Count the lines in the records below that contain the string "with", matching case exactly, and give only the number.

(Records taken from a collection)
▼▼▼
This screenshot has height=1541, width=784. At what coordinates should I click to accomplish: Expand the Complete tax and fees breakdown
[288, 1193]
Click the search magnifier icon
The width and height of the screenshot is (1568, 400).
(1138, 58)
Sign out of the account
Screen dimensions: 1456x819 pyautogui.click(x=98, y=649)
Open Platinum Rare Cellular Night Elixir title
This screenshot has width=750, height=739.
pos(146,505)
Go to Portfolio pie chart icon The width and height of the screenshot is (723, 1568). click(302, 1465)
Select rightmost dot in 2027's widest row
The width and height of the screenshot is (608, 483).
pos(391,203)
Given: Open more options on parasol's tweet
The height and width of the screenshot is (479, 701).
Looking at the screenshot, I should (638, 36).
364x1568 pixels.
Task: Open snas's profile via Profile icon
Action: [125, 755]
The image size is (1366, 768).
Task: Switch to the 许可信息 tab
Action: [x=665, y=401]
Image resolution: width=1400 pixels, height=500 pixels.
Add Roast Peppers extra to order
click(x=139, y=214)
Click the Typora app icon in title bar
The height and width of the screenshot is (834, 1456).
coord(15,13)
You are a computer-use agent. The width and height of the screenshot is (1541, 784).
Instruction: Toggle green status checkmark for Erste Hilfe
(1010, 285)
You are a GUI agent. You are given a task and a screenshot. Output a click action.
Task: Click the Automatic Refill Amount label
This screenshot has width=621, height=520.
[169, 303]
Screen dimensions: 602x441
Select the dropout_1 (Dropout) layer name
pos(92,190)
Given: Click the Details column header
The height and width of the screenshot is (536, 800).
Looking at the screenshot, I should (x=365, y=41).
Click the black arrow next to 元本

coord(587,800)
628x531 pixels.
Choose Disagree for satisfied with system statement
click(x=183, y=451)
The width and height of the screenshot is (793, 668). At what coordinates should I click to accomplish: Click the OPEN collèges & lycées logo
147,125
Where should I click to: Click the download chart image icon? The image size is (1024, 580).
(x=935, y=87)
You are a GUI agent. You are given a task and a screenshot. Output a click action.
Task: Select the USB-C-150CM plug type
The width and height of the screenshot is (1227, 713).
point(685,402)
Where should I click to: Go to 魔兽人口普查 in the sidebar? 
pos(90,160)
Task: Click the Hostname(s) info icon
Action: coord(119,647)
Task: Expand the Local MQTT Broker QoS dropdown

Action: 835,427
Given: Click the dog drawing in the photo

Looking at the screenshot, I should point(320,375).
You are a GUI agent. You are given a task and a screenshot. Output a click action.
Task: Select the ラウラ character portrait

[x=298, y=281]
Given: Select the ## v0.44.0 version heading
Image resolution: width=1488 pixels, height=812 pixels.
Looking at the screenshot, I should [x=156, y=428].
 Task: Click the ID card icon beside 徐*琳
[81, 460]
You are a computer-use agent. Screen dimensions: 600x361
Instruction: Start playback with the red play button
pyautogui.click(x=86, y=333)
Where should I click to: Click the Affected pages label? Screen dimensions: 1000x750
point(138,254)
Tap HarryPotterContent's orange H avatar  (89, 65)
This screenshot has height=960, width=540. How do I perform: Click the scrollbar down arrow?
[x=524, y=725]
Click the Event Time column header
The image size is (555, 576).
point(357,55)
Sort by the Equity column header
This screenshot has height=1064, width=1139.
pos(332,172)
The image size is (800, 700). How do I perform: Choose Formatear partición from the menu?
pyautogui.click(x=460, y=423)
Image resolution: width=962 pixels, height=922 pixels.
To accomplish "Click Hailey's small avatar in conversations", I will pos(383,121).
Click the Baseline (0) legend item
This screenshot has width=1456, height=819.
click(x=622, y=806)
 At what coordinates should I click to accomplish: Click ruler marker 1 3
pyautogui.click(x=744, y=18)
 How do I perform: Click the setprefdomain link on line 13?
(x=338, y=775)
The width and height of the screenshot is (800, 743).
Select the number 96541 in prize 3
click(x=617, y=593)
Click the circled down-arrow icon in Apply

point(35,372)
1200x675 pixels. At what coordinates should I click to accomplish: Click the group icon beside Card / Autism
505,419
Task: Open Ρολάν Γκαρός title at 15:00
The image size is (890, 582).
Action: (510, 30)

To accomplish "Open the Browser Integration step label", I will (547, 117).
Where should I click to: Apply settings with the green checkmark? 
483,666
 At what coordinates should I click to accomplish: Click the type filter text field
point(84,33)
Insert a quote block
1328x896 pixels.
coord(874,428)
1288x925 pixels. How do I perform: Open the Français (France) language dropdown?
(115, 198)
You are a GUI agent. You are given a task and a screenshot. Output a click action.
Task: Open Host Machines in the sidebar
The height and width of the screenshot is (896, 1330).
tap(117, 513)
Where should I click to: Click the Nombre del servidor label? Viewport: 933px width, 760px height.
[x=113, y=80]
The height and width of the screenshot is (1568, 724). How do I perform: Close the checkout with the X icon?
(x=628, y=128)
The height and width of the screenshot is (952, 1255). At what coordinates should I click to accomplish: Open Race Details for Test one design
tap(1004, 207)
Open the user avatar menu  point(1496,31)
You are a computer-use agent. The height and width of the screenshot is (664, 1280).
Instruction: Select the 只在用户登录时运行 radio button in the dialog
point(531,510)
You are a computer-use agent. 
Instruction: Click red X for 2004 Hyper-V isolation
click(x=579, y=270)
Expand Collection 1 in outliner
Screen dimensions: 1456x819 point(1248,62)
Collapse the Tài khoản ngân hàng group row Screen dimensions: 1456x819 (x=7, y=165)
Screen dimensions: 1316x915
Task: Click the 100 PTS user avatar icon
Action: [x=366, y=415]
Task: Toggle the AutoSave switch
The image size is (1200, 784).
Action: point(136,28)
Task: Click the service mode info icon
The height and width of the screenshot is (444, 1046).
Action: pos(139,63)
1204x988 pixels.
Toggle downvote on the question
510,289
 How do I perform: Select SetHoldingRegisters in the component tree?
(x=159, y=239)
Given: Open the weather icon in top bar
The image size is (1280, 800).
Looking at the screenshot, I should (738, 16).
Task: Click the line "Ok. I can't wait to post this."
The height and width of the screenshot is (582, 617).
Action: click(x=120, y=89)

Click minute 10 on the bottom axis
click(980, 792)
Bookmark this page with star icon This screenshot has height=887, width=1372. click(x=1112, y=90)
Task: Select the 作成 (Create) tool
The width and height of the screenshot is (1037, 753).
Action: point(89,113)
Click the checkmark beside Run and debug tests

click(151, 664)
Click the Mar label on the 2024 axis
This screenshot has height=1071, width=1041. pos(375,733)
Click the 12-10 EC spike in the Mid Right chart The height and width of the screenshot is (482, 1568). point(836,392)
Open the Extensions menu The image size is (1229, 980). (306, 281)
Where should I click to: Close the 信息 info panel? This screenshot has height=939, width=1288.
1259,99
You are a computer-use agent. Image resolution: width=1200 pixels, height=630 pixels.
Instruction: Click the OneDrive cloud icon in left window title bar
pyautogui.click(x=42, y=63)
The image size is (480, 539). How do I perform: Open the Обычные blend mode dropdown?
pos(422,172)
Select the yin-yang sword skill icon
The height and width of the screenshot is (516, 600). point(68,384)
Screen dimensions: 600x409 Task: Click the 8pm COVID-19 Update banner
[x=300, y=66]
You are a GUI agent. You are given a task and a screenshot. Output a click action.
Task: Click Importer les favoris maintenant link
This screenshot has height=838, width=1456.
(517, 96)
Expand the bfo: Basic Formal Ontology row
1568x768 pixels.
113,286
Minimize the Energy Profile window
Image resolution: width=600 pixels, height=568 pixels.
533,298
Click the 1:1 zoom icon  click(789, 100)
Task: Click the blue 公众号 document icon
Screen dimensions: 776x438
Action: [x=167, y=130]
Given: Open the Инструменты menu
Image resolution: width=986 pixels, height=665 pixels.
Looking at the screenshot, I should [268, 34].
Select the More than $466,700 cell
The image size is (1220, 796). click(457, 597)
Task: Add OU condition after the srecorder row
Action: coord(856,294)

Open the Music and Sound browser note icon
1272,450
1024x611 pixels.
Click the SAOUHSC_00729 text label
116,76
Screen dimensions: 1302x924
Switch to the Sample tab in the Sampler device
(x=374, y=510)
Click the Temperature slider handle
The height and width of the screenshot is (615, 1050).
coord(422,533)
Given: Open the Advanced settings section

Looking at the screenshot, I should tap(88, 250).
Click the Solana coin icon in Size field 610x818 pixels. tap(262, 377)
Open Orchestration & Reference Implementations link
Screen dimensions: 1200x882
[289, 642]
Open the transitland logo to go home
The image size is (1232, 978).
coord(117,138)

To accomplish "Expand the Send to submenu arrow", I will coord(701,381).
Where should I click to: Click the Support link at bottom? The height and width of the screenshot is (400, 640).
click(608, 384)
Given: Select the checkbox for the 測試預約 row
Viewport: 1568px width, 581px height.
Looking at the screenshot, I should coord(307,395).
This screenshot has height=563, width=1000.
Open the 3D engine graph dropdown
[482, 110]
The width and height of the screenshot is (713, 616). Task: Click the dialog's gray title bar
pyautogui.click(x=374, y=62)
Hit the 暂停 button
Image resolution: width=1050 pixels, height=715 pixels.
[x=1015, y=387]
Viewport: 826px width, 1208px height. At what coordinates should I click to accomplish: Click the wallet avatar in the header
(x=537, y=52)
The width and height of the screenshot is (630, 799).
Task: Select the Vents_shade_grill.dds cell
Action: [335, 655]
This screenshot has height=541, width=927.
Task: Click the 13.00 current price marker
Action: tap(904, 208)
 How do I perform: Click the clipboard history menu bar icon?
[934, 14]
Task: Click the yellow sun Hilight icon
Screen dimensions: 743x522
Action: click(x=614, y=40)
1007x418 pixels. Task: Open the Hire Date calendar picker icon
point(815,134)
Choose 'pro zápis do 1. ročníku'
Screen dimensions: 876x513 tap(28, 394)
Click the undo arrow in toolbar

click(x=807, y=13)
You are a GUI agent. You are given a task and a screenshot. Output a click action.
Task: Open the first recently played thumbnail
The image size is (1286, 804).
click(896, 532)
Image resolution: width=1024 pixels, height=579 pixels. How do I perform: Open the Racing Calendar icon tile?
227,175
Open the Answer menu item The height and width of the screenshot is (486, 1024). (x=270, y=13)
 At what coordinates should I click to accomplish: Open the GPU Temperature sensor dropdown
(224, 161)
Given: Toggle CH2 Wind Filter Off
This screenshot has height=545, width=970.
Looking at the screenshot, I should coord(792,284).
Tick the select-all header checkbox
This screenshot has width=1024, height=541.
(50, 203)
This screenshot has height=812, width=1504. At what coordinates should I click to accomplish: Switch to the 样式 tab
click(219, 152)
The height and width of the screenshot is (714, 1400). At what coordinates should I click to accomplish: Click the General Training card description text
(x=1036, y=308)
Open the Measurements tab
▲▲▲
» REPLY
5